Harnessing Zinc(II) bis-Terpyridine Complex to Overcome Drug Resistance: Mechanistic Insights for Antibacterial Activity

Abstract

The increasing prevalence of drug-resistant bacteria represents a serious global health challenge, prompting scientists to develop innovative antibacterial compounds. An example of such a compound with significant potential as an antibacterial agent is zinc(II) complex ZnL2 of a terpyridine-based ligand 4′-(3,4-diethoxyphenyl)-2,2′:6′,2′′-terpyridine L. The single crystal X-ray diffraction analysis of [ZnL2](ClO4)2.CH3CN.H2O confirms distorted octahedral coordination geometry around zinc(II) in which zinc is coordinated by two terpyridine ligand L. The preliminary investigations identified ZnL2 as a potent antibacterial compound, outperforming widely used antibiotics like amoxicillin, tetracycline, and chloromycin in its action against Bacillus subtilis and Salmonella enterica. The complex ZnL2 efficiently inhibits the development of drug resistance, with 20 passages for B. subtilis and 23 passages for S. enterica, and showed low toxicity towards normal cell lines of Hek 293. As part of the extended investigation, biofilm inhibition, membrane disruption, leakage, and intracellular oxidative stress assays were accompanied.

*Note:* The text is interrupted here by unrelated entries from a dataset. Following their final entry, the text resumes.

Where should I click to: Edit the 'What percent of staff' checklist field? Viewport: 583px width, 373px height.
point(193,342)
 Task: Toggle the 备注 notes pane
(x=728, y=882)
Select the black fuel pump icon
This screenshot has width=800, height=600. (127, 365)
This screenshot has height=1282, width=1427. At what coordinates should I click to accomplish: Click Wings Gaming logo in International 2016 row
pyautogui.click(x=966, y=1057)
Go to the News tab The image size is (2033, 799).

Further analysis of the complex's interactions with DNA was conducted to assess its potential for targeting bacterial DNA as a therapeutic agent. The interaction of the complex with transport proteins such as serum albumin was evaluated to gain an initial understanding of the drug's ADME characteristics. The findings of this study emphasise the substantial antibacterial potential of the newly developed zinc terpyridine complex. Its promising activity could form the basis for future advancement in treatment of bacterial infections.